What this task involves. Report each line of the material that contains the string "height". Case matters.

Collected data entries
______________________________

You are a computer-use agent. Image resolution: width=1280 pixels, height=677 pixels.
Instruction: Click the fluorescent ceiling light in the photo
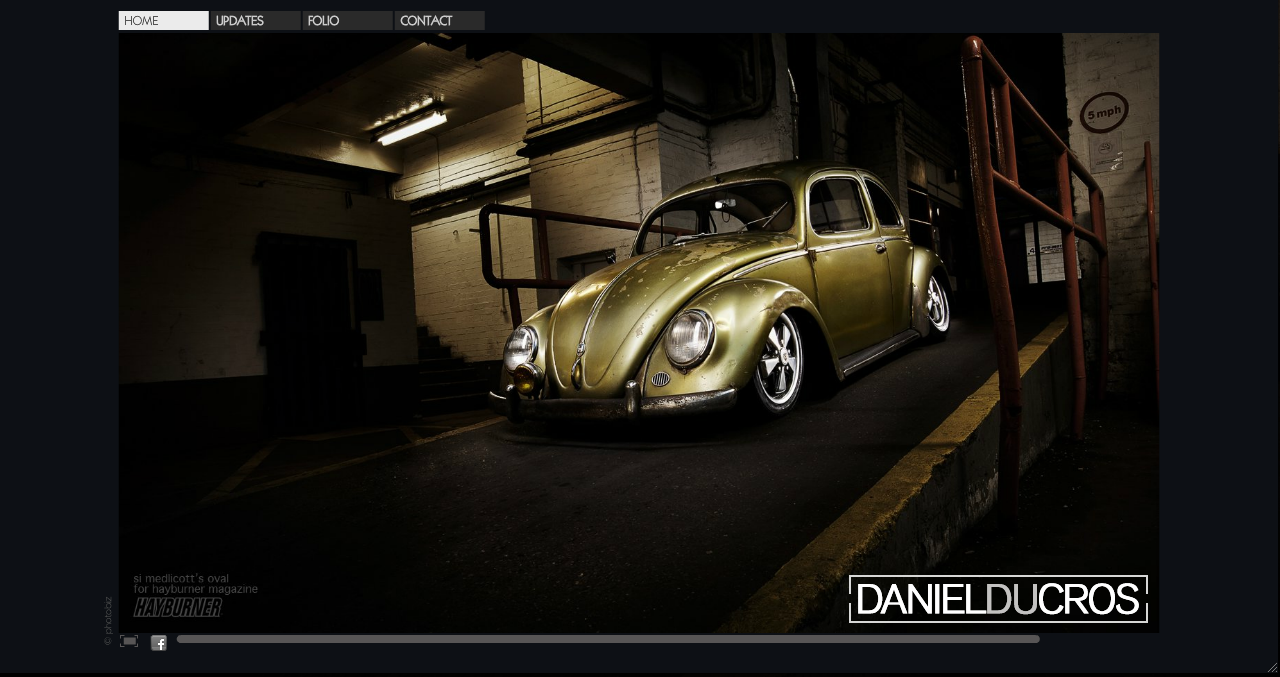point(411,127)
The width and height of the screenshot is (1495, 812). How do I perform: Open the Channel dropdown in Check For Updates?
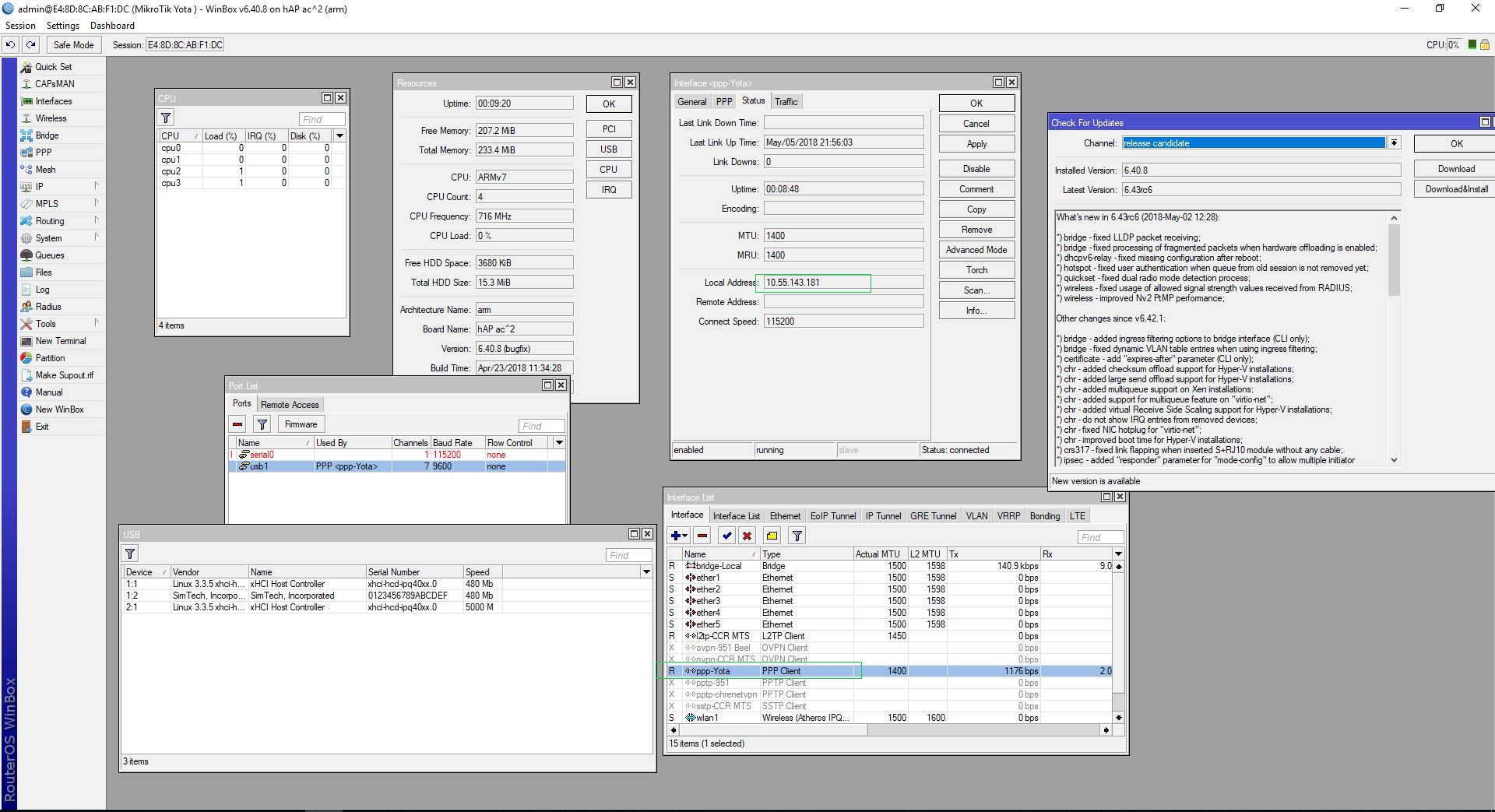pyautogui.click(x=1394, y=142)
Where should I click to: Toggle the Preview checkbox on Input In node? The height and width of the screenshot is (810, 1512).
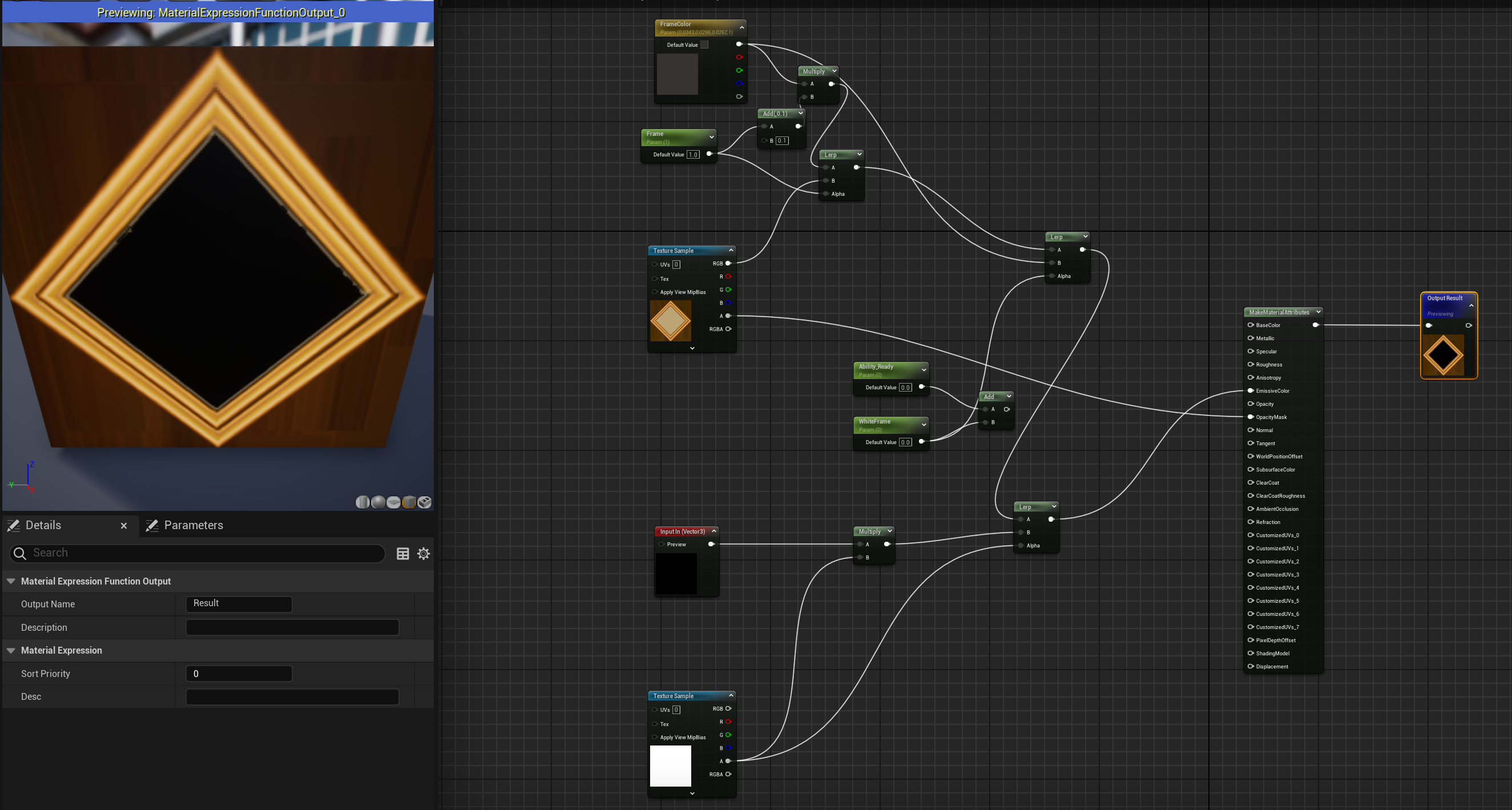coord(662,544)
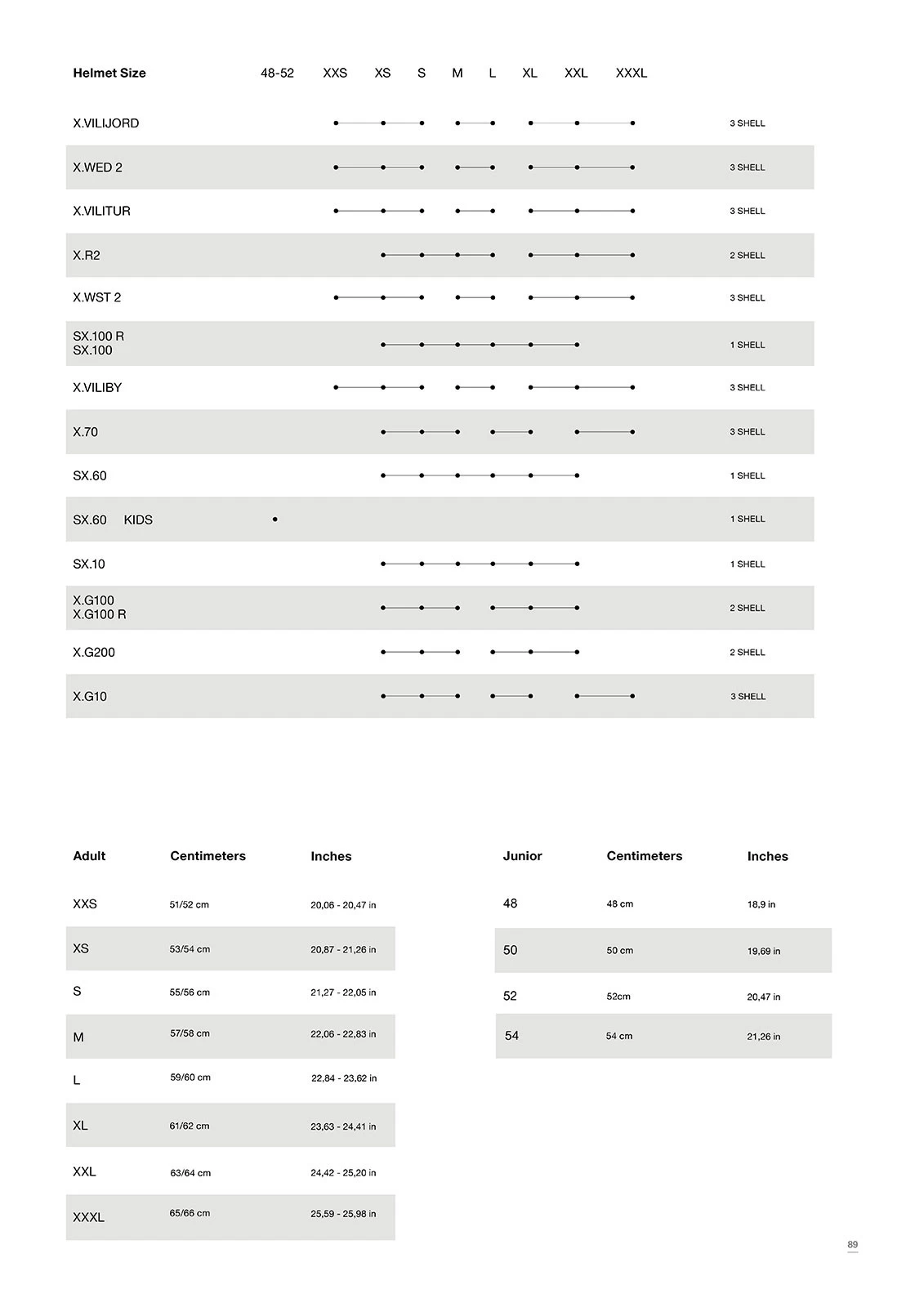The image size is (924, 1307).
Task: Click the 19,69 in Junior measurement
Action: coord(763,951)
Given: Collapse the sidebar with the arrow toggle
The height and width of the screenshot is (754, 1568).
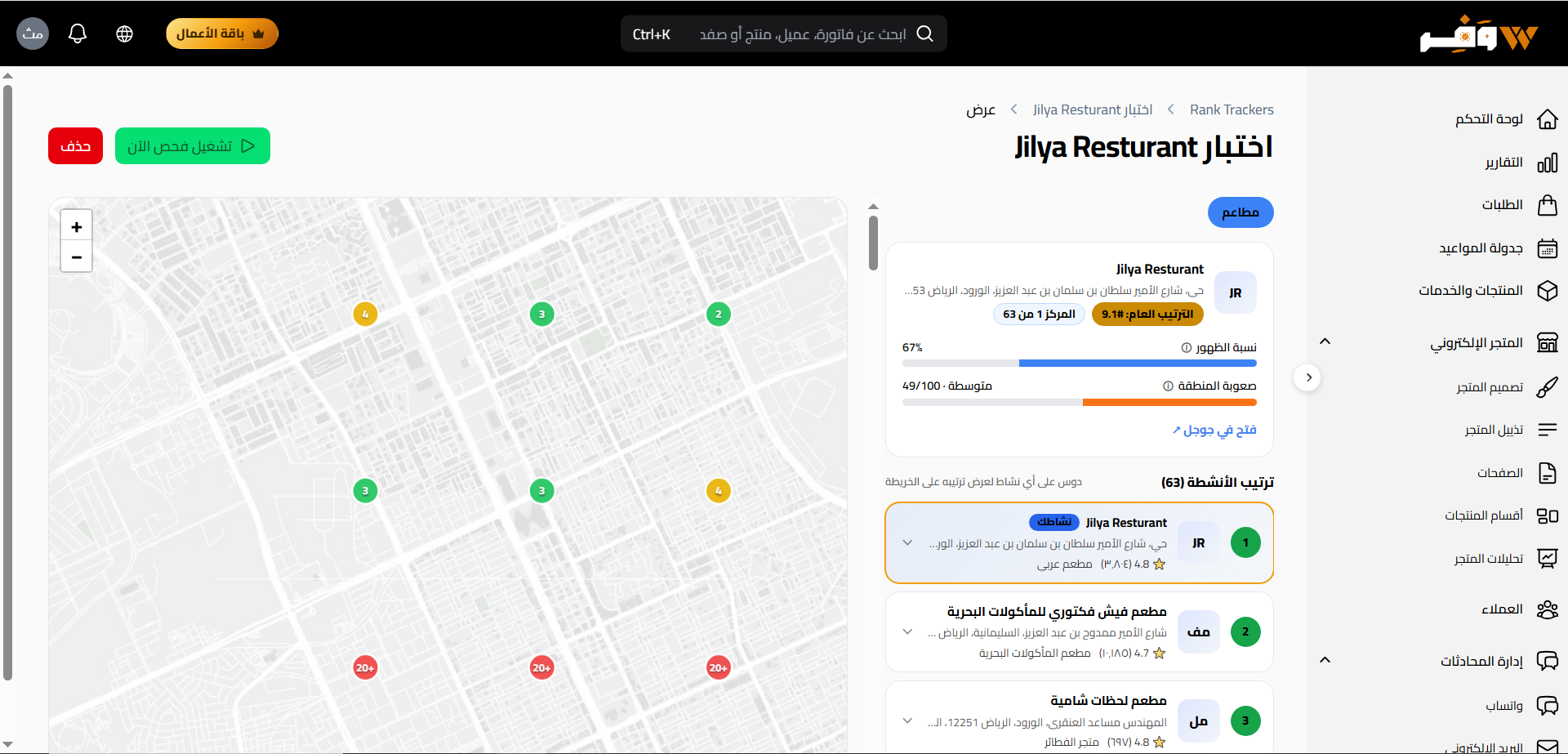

______________________________

Answer for the task.
You are a computer-use agent. Image resolution: width=1280 pixels, height=677 pixels.
The width and height of the screenshot is (1495, 812). How do I perform: Open the Channel dropdown in Check For Updates?
Where should I click to: Toggle the Preview checkbox on Input In node? The height and width of the screenshot is (810, 1512).
The height and width of the screenshot is (754, 1568).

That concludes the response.